Hello James.

Thank you for your extremely detailed response! I've taken time to respond to be sure that I had a chance to investigate much of what you talked about, though I'm still following the threads.

I've come to the conclusion that, at minimum, people using the audio client won't be able to play on a typical public Netrek server. However, I'm now attempting to find ways to adapt game play without having to fork the server.

I'd appreciate an answer on the following from anyone. If I decide that a particular feature is necessary to play with the audio client, can that be easily added as a configurable option on the server? As an example, suppose that the audio client games will need torpedoes that support some degree of automatic tracking. People obviously wouldn't want that in standard games. If torpedo tracking were a configurable option (meaning that I can set it without having to edit source and recompile), would it play nice with the standard clients? If a standard client joined a standard game, they would be notified that the server was set to use torpedo tracking? As long as people are notified if special conditions are in affect, then adding special conditions like this shouldn't be a problem. Right?

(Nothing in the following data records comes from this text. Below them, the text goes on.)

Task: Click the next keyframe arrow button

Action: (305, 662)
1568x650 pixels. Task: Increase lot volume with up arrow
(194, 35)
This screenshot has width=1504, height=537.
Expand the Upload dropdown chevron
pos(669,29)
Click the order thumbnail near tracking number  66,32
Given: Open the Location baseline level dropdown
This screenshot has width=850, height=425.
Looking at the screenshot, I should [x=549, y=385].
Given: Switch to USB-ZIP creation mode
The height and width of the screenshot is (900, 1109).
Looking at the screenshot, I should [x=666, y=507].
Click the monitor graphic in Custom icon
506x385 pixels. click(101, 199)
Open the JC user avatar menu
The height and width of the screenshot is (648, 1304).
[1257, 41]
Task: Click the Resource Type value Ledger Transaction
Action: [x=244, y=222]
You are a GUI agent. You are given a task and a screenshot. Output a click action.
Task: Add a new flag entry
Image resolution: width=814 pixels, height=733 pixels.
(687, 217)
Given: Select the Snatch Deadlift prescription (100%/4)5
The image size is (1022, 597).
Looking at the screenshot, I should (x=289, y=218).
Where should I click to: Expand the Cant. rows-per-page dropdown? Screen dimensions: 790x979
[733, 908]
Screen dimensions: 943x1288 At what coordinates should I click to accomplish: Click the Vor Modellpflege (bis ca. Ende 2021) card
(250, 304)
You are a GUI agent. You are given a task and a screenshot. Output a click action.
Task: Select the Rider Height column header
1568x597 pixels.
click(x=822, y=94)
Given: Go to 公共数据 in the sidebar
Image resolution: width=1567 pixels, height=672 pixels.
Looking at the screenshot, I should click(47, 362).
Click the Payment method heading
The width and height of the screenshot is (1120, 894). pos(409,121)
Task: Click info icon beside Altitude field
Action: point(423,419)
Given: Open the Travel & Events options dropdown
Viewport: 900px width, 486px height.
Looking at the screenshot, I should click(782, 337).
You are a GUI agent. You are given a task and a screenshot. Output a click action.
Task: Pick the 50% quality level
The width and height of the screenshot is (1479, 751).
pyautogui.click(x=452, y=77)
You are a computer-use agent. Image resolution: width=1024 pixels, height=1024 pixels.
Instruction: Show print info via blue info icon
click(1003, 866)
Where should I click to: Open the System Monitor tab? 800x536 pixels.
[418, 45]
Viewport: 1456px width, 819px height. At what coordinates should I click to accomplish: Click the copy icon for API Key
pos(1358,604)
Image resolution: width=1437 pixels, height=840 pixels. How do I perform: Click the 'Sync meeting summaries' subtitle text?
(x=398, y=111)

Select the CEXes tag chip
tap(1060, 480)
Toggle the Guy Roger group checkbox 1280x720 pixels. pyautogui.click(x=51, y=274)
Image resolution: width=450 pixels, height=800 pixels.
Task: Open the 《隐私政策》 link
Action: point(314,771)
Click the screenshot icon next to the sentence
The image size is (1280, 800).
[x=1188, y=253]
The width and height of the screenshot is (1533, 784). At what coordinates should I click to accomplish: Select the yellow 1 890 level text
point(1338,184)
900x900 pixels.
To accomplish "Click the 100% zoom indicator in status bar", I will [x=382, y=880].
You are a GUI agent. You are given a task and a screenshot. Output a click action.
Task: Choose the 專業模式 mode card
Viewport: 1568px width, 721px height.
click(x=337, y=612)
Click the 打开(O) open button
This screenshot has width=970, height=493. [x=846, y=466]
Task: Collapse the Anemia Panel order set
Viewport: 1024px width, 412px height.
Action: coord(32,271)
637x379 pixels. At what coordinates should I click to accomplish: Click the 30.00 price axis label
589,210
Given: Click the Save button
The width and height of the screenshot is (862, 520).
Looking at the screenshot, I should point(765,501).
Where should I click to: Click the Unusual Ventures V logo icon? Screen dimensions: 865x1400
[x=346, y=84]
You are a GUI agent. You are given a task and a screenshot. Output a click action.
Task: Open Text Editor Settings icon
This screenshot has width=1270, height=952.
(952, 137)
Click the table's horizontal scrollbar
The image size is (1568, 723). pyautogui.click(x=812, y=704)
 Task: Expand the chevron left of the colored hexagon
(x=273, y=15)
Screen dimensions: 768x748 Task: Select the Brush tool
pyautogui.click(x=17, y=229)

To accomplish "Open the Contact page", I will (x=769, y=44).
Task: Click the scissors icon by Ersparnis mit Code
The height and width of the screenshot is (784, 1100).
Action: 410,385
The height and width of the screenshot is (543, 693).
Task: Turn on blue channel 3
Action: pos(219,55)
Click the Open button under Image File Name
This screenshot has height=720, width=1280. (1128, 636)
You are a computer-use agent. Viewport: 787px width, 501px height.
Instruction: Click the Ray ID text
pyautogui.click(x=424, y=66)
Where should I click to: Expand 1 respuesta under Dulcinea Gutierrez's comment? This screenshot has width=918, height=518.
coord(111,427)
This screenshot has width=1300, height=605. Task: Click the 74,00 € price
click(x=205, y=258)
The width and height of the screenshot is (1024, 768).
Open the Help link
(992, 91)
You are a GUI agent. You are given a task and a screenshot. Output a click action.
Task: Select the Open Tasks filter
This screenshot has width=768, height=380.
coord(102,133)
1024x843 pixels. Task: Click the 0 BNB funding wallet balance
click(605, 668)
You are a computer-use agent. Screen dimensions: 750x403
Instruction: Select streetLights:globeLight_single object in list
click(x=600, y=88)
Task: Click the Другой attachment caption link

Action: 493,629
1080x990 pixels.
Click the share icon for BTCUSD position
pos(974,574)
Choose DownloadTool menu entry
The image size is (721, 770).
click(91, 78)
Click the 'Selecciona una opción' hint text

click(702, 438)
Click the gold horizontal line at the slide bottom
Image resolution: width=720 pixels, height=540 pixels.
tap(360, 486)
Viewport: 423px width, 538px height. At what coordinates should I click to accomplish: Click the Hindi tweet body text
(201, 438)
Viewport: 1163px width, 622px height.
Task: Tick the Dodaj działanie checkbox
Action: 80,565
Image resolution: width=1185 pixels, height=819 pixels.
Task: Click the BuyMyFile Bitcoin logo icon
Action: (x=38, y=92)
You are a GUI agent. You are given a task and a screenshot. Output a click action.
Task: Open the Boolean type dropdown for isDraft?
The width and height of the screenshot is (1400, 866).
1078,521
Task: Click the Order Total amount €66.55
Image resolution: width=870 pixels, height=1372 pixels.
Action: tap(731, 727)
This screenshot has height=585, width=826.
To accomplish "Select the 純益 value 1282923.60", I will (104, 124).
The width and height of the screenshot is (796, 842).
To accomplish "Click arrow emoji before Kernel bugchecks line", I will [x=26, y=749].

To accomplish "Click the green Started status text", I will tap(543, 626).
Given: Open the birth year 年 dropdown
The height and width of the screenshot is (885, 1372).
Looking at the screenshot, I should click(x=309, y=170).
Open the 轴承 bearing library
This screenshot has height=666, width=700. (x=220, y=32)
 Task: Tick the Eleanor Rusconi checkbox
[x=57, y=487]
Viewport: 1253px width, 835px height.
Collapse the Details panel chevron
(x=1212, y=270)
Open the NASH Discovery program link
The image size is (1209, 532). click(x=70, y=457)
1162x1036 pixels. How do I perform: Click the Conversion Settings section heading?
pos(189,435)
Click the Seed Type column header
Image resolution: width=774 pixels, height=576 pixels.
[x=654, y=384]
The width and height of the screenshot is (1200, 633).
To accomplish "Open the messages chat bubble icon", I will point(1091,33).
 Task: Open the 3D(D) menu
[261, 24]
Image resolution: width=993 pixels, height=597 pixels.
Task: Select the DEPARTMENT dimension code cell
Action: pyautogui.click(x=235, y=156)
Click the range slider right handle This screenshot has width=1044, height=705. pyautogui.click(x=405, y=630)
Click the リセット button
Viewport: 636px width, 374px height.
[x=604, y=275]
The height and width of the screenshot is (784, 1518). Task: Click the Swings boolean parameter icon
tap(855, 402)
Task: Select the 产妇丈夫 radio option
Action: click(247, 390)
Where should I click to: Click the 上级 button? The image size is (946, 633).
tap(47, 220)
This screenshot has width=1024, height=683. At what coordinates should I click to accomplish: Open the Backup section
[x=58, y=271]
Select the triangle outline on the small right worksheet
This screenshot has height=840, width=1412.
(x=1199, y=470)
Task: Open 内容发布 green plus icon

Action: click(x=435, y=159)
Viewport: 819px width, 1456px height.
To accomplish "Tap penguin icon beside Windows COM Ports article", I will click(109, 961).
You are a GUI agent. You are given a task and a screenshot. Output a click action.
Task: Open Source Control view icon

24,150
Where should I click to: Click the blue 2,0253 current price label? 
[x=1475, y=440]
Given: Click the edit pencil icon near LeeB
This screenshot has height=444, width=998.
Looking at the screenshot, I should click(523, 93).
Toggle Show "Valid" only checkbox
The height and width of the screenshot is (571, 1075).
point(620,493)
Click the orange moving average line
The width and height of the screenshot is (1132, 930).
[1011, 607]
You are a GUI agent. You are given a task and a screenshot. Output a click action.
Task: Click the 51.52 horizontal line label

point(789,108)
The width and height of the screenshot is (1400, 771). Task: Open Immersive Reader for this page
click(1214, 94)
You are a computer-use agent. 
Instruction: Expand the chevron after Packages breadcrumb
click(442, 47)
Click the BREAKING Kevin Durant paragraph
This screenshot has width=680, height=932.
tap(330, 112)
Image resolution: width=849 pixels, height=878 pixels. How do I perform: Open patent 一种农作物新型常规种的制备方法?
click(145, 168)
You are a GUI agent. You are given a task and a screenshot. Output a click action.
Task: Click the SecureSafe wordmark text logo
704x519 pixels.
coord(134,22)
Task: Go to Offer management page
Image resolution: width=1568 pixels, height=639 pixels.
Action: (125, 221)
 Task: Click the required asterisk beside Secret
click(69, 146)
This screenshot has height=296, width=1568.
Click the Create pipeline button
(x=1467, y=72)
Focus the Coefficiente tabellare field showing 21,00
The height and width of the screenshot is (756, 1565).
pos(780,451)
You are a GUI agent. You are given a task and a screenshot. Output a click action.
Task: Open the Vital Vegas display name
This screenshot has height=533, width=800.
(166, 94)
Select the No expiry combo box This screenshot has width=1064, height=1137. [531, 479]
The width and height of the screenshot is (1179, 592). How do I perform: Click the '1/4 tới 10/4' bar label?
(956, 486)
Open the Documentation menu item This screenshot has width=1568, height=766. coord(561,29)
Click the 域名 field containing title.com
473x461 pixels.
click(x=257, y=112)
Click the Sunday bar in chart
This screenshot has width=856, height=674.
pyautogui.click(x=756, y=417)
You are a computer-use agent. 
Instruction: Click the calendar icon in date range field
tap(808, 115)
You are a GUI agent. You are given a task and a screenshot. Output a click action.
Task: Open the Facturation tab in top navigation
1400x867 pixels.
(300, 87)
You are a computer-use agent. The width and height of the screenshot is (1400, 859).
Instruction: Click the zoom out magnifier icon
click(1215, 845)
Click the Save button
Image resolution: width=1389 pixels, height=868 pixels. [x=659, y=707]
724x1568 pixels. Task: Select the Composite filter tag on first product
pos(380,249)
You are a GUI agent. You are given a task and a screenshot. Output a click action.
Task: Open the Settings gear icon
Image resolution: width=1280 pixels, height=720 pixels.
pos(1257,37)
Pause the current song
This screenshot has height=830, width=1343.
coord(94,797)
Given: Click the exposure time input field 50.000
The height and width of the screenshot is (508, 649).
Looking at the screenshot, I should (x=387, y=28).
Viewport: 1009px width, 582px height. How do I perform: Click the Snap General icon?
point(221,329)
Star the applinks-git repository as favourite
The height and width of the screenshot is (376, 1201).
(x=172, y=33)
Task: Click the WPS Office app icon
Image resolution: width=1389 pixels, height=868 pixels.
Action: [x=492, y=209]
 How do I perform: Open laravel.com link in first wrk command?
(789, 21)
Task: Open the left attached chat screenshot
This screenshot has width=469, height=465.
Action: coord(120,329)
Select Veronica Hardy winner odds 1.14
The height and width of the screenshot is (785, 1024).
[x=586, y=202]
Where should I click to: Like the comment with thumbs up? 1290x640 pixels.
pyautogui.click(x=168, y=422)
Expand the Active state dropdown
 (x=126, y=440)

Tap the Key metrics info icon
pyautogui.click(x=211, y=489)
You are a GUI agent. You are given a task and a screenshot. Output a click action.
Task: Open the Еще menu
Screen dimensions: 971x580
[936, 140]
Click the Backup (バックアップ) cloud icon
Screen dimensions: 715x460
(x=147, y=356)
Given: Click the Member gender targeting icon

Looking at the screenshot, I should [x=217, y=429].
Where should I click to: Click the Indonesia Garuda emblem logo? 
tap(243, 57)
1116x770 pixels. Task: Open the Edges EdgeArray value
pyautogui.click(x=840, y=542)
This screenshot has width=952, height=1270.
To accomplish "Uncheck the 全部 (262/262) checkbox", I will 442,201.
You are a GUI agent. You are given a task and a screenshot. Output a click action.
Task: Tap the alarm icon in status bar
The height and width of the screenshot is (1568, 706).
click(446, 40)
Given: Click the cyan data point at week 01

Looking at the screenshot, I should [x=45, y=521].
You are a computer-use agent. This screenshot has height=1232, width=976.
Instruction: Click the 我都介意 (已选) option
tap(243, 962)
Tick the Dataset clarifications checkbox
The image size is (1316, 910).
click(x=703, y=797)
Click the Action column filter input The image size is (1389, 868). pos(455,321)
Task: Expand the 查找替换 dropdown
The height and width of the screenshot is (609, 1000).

Regarding the old speed setting in daemon.c, I might need that put back. *smile* Presenting map information in an audio client will be much slower, and so I'd need to be able to slow down games where audio clients are present.

A question, though. What was affected by that old setting? Slowing down the speed of the physics in the game is all fine (motion of ships, speed of torps, etc), but does it also hopefully scale down the other time-based elements in the game (army growth time, repair speed, bombing speed, cloak time, etc)? All of those would need to slow down for the entire game to run at a slower pace.

It seems like the clients have complete information about everything in the entire galaxy at once. If this is so, then there is probably some standard about how much should be revealed at any given time. Is it up to me as a client developer to restrict the tactical to a certain range, or to not allow players to know certain things about planets until they are close enough (some fog of war type situation)?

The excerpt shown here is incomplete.